Because she obviously couldn't get the horse ready or ride him for me, she showed me the tack and I got to work.  He was a little difficult to bridle but nothing terrible.   I mounted up and rode him in their small indoor arena.  Walk.  Trot.  He seemed decent enough.  She suggested I ride him in their outdoor arena which was at the other end of the pasture at the bottom of a hill.  She said he was great on the trail so I decided to ride him over to the arena which to get there I had to ride him amongst his herd mates in the pasture.  He balked a little passing his friends but with a little coaxing we eventually made it to the ring.

Walk. Trot.  All was going well.  He seemed a little green but willing and with some cleaning up he would look fantastic.  Maybe he was the one!  I can't believe I was finally finding my new guy.

Let's try some canter.   First few strides a little unbalanced but not bad.  Hey... that's a little beyond the speed I was looking for.    .....  Wait a minute dude... that is WAY too fast.

Okay.. I could deal with this.  We will just use the wall to slow him down.   As I turn his head slightly to the outside, he decides that is NOT going to work for him and not only doesn't slow down any, starts throwing in massive bucks.   Sit the first.  Sit the second.  Woah.. out of the saddle on that one.  Oh sh**, I'm coming off.   Is that his ears I just saw going by?  I am flying!!!!!

I hit the ground hard.  Hard enough that the wind was knocked out of me and my helmet cracked.  (BTW, glad I had that helmet on.)

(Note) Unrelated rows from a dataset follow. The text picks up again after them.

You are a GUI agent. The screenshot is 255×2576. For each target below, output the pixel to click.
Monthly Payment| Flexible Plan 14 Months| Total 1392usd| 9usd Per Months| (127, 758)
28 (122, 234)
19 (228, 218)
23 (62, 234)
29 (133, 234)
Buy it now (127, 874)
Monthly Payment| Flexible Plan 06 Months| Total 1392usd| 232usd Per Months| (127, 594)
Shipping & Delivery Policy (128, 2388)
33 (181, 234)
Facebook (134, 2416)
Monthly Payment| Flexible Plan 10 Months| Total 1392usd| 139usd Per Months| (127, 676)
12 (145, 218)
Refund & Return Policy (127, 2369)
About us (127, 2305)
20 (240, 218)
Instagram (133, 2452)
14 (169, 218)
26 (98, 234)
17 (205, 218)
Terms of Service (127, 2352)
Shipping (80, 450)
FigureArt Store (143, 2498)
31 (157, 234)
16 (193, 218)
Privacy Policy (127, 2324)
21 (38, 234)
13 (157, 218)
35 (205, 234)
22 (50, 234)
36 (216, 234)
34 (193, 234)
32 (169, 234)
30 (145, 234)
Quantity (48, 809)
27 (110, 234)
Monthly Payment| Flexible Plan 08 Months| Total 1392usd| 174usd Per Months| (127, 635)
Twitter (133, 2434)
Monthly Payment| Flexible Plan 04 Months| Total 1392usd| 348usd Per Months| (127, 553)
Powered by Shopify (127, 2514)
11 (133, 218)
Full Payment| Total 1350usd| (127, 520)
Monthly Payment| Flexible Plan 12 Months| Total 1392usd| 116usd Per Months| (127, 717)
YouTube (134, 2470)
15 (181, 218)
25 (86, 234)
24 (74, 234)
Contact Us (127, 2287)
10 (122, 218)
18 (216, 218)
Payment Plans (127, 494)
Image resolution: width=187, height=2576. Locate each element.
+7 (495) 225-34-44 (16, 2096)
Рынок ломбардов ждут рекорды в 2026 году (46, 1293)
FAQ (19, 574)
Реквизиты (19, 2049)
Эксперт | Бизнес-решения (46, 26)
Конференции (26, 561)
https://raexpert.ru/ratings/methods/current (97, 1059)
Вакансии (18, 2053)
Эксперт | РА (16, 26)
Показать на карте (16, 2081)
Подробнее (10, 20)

Of course I was stupid enough to get back on and at least show him I could walk and trot him again. Thank goodness, I wasn't dumb enough to try the canter again.

As I handed the horse back to the owner, she notified me that I had ridden him far better than anyone else that had come out to try him.   Most people hadn't even been able to get him to the ring.  Wow... that would have been good to know before I got on.  Thanks.

Later that day I found my current friend and mount - Golly -- so the day didn't turn out all that bad.  I was planning on writing about finding Golly in this post but its gotten a bit long so maybe we'll save that for another day.

The result of that fall was some major bruising and a slight concussion.   So I know its superstitious and not logical at all but I'm following my gut on this one.  That is the last blue eyed horse I will ride.